--- start ---

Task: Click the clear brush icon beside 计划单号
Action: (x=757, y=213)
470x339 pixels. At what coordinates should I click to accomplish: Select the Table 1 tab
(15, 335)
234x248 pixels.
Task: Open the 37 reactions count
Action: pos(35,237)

--- end ---

Show each line of the data above that contains the word "pixels". Case counts.

• Exercise result:
470x339 pixels. At what coordinates should I click to accomplish: Select the Table 1 tab
234x248 pixels.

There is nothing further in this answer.